▶ **Instructions for the task**:
In the entries below, find every line with "logo" and copy it.

▶ **Dataset records**:
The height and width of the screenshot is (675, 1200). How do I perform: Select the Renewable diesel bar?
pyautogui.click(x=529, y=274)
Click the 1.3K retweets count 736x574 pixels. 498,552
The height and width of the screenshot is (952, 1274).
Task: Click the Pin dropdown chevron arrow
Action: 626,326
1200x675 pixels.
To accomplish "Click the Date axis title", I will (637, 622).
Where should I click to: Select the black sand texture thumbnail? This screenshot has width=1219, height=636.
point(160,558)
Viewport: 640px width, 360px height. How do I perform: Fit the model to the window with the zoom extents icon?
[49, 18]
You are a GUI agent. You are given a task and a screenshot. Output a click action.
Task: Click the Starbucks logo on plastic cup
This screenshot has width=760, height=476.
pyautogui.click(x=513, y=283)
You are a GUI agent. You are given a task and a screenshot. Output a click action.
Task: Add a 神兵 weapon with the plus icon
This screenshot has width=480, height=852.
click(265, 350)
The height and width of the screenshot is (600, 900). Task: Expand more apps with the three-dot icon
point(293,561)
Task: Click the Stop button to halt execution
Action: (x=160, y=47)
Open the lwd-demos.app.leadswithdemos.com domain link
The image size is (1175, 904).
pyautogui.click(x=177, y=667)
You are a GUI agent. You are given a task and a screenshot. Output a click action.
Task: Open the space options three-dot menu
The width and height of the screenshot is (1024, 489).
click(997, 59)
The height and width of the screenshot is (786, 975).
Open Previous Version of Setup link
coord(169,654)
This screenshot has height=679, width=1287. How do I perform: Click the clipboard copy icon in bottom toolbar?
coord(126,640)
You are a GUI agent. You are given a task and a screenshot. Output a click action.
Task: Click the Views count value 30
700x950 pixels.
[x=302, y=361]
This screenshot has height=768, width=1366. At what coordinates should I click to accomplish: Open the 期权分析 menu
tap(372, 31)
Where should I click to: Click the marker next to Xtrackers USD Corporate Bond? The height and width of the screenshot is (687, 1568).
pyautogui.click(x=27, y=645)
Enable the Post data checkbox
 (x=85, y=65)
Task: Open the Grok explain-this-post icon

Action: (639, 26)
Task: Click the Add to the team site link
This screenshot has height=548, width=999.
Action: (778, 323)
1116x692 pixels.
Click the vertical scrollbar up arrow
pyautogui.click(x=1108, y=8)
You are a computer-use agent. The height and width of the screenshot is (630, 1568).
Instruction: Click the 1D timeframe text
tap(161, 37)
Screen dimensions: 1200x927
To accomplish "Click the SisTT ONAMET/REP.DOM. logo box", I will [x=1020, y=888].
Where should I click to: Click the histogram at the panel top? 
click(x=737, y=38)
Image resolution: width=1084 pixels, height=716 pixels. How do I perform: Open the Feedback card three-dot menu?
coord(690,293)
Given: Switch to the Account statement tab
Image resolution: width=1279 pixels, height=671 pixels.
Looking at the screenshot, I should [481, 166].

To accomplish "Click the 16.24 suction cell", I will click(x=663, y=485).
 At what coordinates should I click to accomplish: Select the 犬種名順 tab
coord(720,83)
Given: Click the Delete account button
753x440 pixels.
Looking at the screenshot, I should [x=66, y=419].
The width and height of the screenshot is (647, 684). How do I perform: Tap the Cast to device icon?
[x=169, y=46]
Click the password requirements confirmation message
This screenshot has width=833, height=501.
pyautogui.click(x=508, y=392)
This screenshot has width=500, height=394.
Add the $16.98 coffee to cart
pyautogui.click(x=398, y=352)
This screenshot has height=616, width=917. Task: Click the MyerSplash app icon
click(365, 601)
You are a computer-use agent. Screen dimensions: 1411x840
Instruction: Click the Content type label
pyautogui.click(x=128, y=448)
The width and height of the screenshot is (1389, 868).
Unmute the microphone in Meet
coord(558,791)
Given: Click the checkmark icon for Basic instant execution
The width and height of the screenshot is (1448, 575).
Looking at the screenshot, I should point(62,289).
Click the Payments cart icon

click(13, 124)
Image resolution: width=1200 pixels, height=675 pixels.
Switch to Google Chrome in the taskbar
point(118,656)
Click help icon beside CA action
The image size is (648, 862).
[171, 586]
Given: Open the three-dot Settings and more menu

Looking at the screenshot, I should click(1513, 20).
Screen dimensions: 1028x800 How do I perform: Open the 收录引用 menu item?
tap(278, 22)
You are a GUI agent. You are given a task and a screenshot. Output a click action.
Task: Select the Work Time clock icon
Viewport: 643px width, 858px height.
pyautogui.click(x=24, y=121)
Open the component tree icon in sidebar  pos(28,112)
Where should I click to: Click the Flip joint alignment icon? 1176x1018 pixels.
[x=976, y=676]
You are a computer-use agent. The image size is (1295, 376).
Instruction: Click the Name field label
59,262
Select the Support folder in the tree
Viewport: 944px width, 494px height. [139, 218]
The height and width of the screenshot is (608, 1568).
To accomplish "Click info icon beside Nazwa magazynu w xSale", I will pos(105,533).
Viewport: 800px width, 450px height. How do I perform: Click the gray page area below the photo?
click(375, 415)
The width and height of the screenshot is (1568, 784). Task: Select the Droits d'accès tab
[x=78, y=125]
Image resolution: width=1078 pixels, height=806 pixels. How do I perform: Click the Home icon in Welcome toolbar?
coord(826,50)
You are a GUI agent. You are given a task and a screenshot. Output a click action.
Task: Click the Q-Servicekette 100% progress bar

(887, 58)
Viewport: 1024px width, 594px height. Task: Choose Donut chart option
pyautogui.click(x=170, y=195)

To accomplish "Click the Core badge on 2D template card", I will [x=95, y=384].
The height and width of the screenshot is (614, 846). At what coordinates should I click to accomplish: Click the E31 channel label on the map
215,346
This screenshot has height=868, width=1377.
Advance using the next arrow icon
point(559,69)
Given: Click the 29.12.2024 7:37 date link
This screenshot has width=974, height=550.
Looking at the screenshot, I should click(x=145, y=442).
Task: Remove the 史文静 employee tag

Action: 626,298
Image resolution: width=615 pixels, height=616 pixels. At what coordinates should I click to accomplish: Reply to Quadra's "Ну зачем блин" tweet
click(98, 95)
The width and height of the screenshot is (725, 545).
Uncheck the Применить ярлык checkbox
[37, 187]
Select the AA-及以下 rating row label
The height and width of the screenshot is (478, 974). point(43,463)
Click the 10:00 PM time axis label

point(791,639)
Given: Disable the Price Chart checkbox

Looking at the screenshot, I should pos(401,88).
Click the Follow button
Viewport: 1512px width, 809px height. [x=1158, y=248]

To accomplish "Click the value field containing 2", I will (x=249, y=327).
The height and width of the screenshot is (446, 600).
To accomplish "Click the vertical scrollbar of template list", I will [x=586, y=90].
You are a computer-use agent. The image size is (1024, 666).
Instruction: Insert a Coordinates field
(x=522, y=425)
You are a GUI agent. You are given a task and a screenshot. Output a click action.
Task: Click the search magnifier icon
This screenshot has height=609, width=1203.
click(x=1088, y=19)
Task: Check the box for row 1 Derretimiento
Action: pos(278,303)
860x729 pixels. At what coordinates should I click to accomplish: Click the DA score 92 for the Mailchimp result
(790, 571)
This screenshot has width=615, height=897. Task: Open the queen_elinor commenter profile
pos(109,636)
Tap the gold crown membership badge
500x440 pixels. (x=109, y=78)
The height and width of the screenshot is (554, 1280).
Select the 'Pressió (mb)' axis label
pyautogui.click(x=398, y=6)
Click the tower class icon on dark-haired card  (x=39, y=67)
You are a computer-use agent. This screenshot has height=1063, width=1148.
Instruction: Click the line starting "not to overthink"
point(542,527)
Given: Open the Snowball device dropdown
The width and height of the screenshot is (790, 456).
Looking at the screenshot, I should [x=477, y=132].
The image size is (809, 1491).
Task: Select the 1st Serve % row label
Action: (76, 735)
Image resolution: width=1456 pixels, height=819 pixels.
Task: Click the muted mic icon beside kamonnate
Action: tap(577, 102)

▶ **Exercise result**:
Task: Click the Starbucks logo on plastic cup
To accomplish "Click the SisTT ONAMET/REP.DOM. logo box", I will [x=1020, y=888].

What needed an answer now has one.